N.Y.C. Probation Officers To Get High-Tech Helper

Electronic kiosks will free officers to focus on high-risk cases

It's not quite automated criminal justice - but it's close.

Beginning next month, as part of a cutting-edge - and controversial - new program, some New York City criminals serving probation will no longer have to dutifully check in with their probation officers. Instead, they will place their palms on a electronic kiosk, similar to an ATM, and answer questions that flash on the screen.

This bold reform is designed to lighten probation officers' caseloads, enabling them to focus on probationers who are more likely to return to a life of crime.

Other cities are taking similar steps to automate their probation systems. In Denver and Seattle, for instance, offenders call a 900-number to report in. Duluth, Minn., was the first US city to install electronic kiosks for some of its probationers. But New York City is embarking on the biggest experiment of its kind. It is being watched closely as social service agencies around the country struggle with swelling probation caseloads and shrinking budgets.
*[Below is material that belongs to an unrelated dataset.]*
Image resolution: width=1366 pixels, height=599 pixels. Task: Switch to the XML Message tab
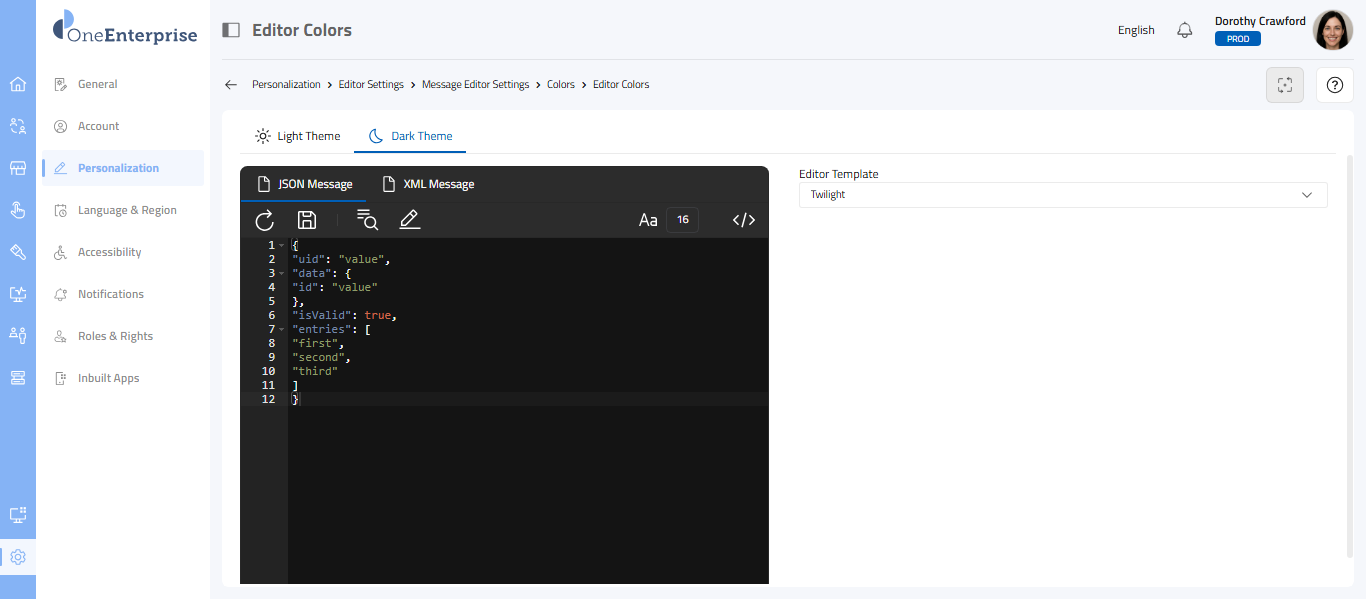pyautogui.click(x=428, y=184)
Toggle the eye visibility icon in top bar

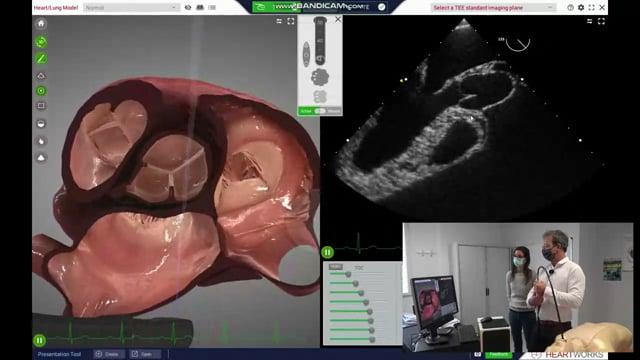[x=188, y=7]
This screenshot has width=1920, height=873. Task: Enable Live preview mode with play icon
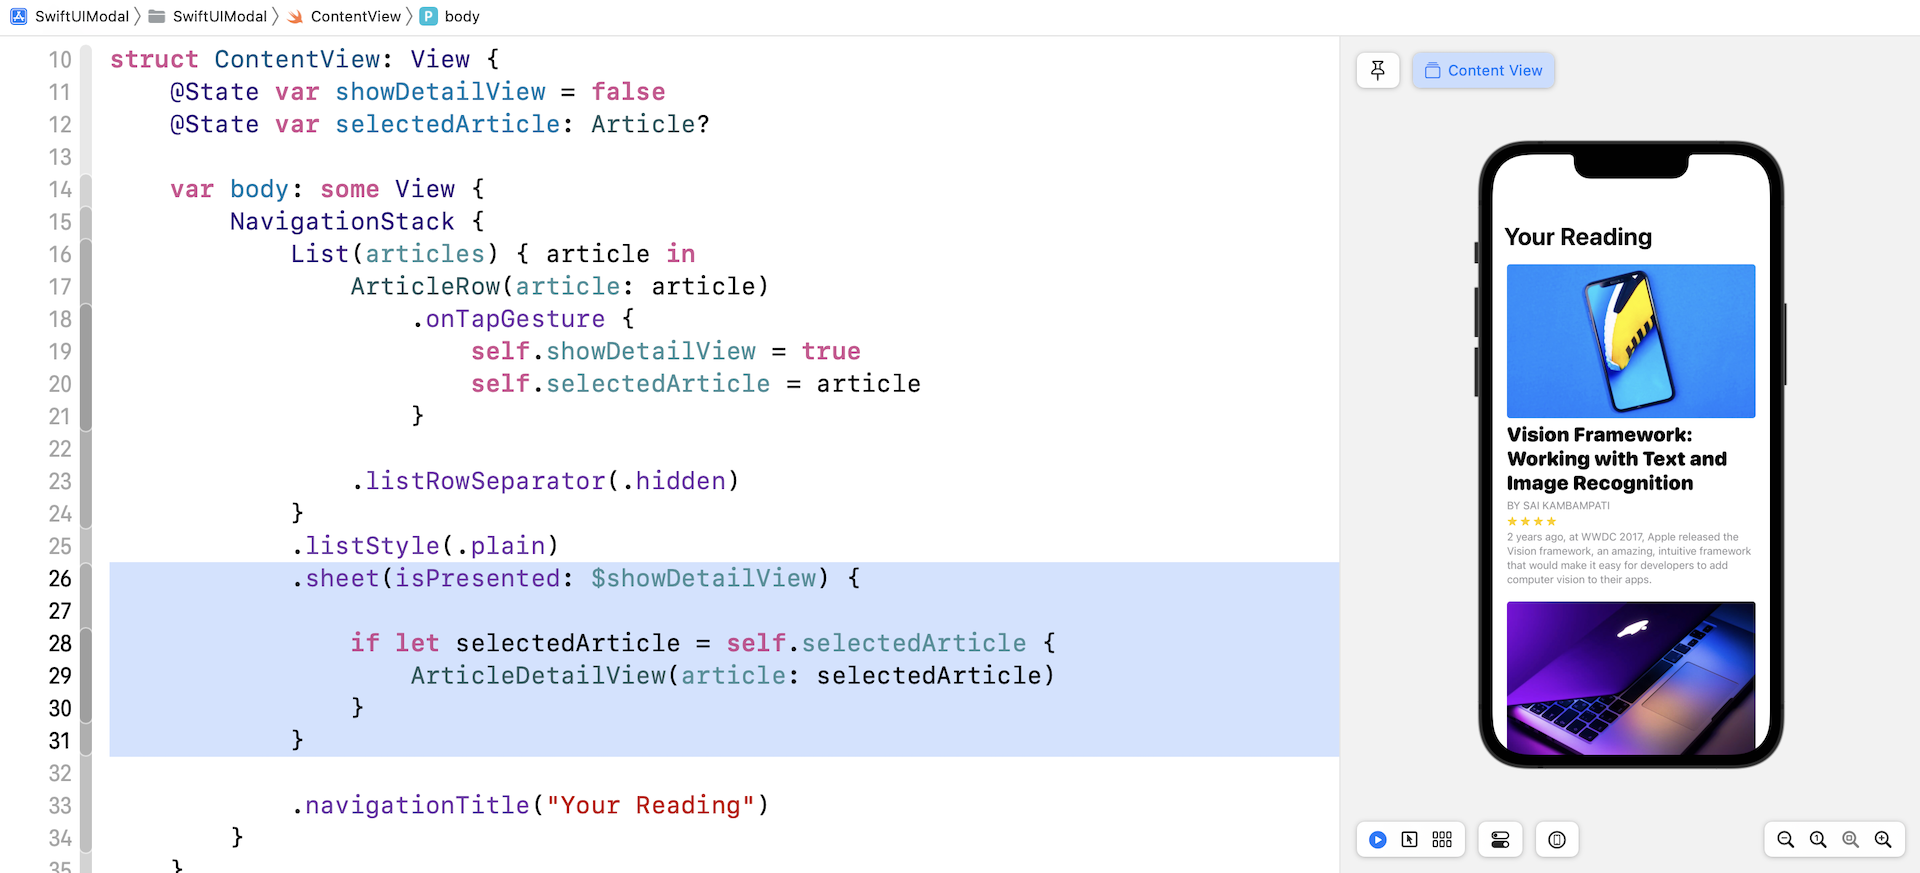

"All over, jurisdictions are looking at New York and saying, 'This is what we want to do,'" says Peter Jones, a criminologist at Temple University in Philadelphia.

The electronic kiosks will identify probationers by the shape of their hands, then prompt them to press "yes" or "no" to certain questions: Have they moved? Been arrested again? Do they need to see a probation officer?

Then, from the department of probation's headquarters, an officer logging into the system will be able to retrieve the answers from a central database with a click of a mouse.

Eventually about 30,000 "low-risk" probationers - a third of New York City's total - will report to one of the 15 kiosks scheduled to be installed in probation department offices over the next few years. "Low-risk" probationers will likely include those convicted of petty theft and property crimes, and those nearing the end of their probation sentences.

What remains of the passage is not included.